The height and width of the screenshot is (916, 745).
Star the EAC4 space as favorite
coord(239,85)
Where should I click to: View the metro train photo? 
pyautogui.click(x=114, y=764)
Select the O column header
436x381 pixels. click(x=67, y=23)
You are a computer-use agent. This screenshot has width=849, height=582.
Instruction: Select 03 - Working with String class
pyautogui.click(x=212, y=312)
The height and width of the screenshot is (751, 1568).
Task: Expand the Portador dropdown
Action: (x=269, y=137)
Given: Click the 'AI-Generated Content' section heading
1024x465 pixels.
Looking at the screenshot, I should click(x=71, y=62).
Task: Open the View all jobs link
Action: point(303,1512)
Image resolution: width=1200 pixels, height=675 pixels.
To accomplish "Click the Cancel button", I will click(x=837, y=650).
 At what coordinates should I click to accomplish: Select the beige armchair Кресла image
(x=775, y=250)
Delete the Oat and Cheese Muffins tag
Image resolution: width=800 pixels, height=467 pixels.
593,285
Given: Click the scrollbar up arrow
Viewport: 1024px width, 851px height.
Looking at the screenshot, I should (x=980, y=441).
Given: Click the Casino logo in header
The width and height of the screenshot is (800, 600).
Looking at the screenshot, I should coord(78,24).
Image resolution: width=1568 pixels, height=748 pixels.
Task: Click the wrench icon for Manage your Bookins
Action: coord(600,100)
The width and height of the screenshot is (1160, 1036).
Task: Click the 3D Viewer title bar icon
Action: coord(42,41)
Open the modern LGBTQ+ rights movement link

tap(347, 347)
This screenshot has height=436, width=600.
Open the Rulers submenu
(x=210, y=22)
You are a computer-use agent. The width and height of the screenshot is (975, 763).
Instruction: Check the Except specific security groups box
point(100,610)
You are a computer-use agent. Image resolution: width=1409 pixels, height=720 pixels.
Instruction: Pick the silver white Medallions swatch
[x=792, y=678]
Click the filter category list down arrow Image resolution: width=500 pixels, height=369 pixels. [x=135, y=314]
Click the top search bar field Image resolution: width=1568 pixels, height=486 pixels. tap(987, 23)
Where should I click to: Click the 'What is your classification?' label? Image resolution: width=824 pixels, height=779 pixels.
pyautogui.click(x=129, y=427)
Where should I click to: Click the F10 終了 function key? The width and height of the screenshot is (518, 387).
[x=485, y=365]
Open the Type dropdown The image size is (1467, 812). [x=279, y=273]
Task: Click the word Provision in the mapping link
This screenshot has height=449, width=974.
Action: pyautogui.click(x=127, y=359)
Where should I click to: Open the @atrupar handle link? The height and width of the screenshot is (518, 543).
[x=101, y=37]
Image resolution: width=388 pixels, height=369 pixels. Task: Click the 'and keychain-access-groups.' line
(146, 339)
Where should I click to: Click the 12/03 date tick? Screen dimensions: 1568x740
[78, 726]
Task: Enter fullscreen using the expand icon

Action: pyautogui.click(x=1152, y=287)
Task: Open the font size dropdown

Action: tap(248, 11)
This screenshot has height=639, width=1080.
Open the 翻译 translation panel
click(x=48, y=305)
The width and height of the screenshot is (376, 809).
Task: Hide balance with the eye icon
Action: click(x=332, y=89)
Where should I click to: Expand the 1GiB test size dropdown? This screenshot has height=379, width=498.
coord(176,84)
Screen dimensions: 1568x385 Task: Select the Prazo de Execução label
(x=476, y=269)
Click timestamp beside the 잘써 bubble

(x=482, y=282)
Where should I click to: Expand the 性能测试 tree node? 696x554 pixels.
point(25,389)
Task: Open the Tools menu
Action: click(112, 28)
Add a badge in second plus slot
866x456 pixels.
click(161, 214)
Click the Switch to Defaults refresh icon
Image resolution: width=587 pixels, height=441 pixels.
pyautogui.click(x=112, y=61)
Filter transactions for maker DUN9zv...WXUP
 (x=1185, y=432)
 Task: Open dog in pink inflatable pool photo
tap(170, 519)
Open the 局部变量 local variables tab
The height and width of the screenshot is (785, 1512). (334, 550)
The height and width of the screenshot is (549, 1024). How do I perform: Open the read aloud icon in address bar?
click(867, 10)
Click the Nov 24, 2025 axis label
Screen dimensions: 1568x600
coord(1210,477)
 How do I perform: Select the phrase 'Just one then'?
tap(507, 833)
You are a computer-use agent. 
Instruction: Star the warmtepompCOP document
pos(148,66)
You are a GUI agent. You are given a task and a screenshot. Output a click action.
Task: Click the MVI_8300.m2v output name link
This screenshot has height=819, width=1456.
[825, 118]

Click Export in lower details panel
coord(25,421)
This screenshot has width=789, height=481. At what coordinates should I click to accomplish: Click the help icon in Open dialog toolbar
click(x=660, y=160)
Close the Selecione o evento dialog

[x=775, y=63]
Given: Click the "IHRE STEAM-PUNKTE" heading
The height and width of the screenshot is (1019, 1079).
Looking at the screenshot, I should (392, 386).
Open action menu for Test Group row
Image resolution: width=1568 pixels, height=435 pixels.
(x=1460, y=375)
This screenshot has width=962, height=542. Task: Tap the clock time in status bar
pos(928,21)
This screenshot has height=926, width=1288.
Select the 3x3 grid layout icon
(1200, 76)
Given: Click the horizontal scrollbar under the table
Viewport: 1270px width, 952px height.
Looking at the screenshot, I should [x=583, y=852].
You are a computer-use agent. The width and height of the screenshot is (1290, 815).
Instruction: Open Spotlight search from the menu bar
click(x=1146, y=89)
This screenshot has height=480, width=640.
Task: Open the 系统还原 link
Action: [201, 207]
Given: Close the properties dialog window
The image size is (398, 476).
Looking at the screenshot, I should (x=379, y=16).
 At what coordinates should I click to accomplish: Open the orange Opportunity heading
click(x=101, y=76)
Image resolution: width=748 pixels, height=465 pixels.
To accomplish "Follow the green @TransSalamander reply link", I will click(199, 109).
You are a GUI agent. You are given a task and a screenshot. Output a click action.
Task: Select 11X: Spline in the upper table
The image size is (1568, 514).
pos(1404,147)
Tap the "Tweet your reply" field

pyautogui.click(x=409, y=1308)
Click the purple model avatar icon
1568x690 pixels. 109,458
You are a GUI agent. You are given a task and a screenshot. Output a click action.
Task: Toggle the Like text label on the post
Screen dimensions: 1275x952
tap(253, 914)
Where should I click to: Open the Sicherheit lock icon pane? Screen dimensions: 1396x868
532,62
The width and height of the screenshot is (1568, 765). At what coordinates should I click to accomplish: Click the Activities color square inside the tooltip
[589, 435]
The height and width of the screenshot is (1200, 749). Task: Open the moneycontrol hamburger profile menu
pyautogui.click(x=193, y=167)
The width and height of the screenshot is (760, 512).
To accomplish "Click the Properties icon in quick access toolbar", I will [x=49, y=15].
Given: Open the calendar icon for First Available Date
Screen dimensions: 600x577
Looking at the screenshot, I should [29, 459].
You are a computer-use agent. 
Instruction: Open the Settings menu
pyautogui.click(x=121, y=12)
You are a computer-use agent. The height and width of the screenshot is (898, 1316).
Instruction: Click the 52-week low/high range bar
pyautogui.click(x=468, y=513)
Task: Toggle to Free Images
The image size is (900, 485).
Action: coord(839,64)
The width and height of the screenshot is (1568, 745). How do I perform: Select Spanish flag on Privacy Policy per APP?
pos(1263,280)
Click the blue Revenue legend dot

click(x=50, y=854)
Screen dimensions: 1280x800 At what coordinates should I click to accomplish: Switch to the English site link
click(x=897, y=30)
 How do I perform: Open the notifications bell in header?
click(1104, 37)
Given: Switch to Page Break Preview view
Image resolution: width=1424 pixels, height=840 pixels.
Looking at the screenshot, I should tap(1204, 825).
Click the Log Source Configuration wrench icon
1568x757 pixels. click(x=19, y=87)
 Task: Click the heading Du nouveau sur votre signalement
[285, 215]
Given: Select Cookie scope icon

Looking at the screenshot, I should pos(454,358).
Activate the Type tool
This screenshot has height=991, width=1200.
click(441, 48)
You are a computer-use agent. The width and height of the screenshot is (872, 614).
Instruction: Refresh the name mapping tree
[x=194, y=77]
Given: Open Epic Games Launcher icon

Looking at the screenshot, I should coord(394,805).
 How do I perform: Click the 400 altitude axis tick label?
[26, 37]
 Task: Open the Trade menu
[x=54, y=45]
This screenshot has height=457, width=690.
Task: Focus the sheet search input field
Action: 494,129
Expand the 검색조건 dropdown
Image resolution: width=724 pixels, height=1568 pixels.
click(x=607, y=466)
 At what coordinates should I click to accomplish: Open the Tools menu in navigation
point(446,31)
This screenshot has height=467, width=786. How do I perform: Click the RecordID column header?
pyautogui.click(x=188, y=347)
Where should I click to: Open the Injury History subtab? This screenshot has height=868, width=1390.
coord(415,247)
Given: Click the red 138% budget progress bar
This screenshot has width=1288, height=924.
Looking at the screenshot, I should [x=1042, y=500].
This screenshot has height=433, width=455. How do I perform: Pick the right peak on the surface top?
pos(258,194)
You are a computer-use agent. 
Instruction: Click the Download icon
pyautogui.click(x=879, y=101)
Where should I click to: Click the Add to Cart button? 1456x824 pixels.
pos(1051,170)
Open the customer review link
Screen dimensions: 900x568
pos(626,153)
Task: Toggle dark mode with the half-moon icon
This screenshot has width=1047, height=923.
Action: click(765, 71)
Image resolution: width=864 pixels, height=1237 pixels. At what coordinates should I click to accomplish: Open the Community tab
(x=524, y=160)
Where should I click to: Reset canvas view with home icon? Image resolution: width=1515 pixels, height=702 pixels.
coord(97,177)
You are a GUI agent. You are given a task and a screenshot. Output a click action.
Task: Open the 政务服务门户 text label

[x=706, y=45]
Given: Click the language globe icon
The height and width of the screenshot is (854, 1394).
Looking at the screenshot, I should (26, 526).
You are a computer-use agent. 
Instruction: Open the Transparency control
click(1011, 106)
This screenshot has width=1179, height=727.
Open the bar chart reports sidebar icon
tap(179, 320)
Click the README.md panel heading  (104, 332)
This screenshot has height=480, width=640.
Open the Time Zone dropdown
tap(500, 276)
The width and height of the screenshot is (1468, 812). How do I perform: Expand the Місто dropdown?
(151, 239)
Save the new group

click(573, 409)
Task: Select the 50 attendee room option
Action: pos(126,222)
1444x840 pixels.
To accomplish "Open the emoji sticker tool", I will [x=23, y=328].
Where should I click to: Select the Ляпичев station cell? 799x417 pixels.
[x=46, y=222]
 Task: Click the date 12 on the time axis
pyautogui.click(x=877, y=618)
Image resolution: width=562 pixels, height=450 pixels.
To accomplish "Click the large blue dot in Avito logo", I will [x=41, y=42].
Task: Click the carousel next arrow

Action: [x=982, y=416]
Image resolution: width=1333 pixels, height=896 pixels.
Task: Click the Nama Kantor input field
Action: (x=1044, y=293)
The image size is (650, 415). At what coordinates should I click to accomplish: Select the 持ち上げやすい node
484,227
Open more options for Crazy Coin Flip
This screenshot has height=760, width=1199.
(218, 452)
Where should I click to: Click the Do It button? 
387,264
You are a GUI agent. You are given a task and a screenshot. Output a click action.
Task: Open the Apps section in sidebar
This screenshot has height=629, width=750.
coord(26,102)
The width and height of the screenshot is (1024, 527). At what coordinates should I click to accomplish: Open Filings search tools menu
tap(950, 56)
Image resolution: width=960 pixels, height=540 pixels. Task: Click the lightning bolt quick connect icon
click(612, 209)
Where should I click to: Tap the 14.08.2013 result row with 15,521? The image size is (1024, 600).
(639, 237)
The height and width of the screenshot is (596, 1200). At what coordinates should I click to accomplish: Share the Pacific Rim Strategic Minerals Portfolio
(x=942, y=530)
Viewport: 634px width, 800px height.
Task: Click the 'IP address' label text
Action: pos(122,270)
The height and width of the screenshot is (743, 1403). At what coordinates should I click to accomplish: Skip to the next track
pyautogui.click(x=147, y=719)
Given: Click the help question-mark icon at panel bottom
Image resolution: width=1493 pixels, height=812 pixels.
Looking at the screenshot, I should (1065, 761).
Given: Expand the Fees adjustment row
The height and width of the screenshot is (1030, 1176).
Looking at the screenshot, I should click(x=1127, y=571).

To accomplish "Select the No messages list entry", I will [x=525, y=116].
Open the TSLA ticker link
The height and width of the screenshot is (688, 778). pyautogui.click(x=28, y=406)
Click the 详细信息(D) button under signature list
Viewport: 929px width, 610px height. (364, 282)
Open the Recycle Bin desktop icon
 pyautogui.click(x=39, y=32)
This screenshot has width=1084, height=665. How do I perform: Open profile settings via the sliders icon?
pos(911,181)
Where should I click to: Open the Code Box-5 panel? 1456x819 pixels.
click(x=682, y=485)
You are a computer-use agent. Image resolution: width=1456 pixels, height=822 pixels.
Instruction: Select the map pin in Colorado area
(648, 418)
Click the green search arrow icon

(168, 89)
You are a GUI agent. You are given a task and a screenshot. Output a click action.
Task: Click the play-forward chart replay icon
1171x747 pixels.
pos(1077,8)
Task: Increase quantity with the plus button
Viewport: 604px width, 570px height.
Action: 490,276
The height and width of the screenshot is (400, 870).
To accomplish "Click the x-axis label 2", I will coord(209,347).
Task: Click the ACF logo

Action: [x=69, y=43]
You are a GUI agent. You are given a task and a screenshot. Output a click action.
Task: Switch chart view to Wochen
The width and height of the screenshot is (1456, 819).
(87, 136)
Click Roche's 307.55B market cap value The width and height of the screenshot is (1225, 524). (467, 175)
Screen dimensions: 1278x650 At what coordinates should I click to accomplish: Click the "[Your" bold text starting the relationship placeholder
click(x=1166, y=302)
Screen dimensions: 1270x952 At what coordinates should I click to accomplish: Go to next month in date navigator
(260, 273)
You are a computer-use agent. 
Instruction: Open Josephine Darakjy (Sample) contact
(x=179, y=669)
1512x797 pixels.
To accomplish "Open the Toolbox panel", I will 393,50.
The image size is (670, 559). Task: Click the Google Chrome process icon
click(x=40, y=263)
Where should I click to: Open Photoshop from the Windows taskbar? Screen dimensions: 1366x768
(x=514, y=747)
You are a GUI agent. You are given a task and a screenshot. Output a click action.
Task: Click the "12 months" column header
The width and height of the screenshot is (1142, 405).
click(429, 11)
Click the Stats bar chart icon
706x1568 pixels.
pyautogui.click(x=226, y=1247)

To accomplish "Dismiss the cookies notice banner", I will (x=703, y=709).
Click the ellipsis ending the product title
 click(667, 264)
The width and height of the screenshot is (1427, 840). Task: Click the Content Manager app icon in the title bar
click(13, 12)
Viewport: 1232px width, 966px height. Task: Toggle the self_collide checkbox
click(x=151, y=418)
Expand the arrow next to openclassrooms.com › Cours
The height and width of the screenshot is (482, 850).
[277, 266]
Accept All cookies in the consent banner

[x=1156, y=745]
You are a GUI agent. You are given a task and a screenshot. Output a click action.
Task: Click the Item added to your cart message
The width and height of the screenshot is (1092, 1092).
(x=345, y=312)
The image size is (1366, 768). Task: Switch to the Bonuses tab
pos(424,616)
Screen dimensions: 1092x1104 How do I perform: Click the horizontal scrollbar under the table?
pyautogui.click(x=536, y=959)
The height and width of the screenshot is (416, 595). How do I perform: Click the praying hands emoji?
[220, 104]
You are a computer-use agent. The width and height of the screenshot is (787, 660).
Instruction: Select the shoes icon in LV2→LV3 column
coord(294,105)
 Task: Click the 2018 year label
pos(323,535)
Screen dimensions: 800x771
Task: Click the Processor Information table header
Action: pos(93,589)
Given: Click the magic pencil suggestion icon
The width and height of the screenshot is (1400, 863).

WHAT IS BEING ASKED: Convert the entries from the line with "Given: Click the scrollbar up arrow" to the line with "Looking at the screenshot, I should (x=980, y=441).", both included, into a two-column CSV with the headers instruction and response. Give one row per entry, and place each value in a single quoted field with its line breaks replaced by spaces.

RESULT OF THE TASK:
instruction,response
"Given: Click the scrollbar up arrow Viewport: 1024px width, 851px height.","Looking at the screenshot, I should (x=980, y=441)."